> Supplied records:
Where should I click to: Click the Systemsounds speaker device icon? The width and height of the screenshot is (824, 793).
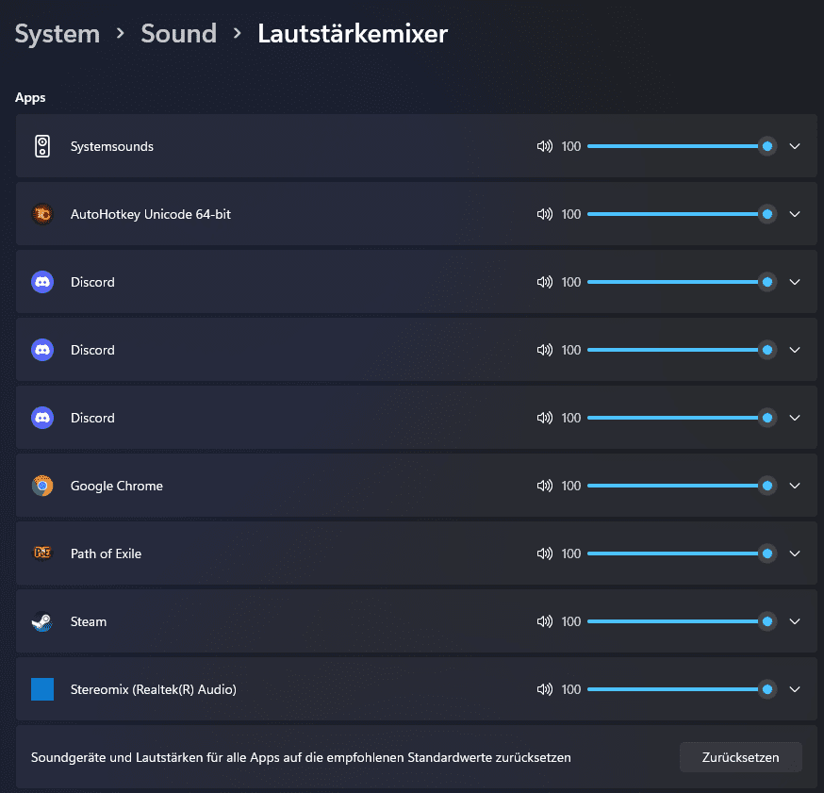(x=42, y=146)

==

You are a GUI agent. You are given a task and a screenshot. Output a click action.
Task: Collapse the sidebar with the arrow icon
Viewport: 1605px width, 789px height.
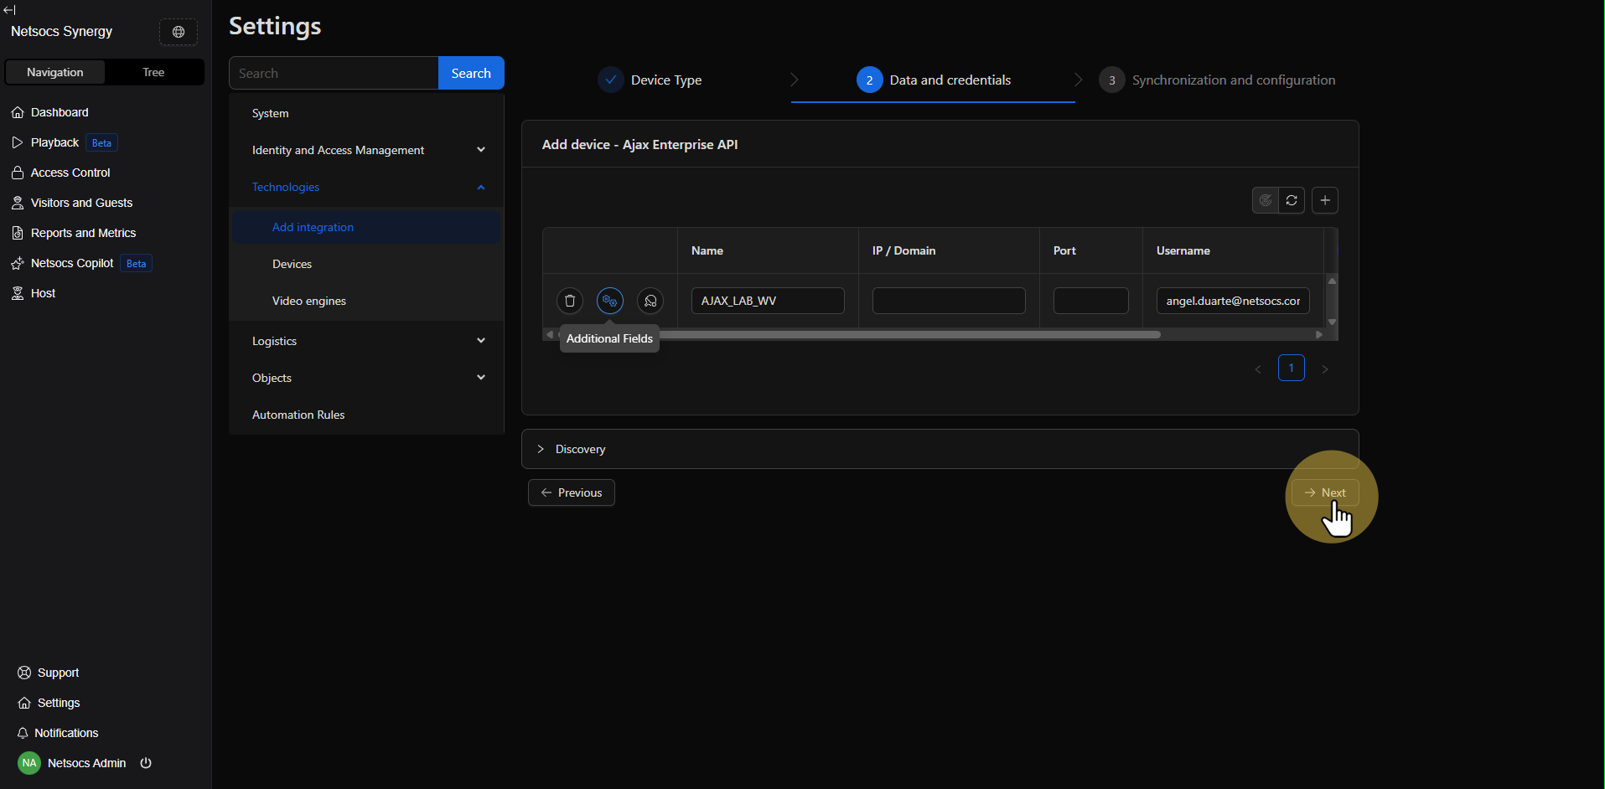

> Exercise brief:
Return only the lines between the one holding "Task: Collapse the" and the one holding "Viewport: 1605px width, 789px height.", inclusive, exactly as they appear above.

> Result of the exercise:
Task: Collapse the sidebar with the arrow icon
Viewport: 1605px width, 789px height.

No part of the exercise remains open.